Published: December, 1965

“If This Be My Destiny…!”
Script: Stan Lee
Art: Steve Ditko
Letters: Sam Rosen

As this post goes to press, I find myself on the cusp of some big changes, as today is the first day of my Retirement. At the same time, Russ is also preparing to hand over administration of the Marvel Chronology Project—which he began so many years ago that it actually pre-dates the internet! So it’s only natural that in reading this issue of Amazing Spider-Man, my thoughts are all about how Peter Parker’s life is changing. Though all these changes (for me, Russ, and Peter) may be somewhat bittersweet, none are of a negative nature. So I’m not feeling sympathy, but rather a whimsical sense of empathy.

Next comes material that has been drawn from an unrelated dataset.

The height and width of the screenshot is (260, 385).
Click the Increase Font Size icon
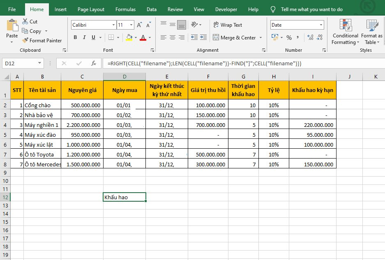point(139,25)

We recently saw Peter Parker graduate from high school, and now he moves on to college. I find this astonishing, because since I started reading Marvel comics, which began way back in 1961 when the Four were zapped by cosmic rays, aside from the acquisition of superpowers, so little has fundamentally changed for any of these characters.

FIRST IMPRESSION

I first met Harry Osborne in 2002’s Spider-Man as Peter’s best friend, the son of an industrial tycoon…who also happens to be the Green Goblin. No telling how that’s going to play out in the 1960’s comics, but this Harry appears more a professor than student, with his bow tie and receding hairline. Again, this might be one of those “looking across the gulf of time” situations, but give me James Franco any day!

From my viewpoint, Peter Parker has been in high school for over four years, though surely he was not a freshman when I first met him. Of course, I’ve seen this literary suppression of time before. The Simpsons shine as a most dramatic example, with Bart in fourth grade for over 30 years, during which Marge has not once changed her hairstyle, and only rarely worn a different dress. The Marvel Comics Universe of the 1960’s certainly feels less cartoonish than that, but still asks us to employ great flexibility regarding the passage of time.

For as long as I’ve been reading Marvel comics, time has felt like it’s standing still, or moving very slowly, and I’ve been lulled into a comfortable, complacent stupor to which I’ve had no objection. But then, in the space of a couple of months, several things started happening to wake me up: The Avengers have progressed to an entirely new roster; Reed and Sue, after years of “Will they or won’t they?” have actually tied the knot; and now high schooler Peter Parker has graduated and is off to his first day at Empire State University.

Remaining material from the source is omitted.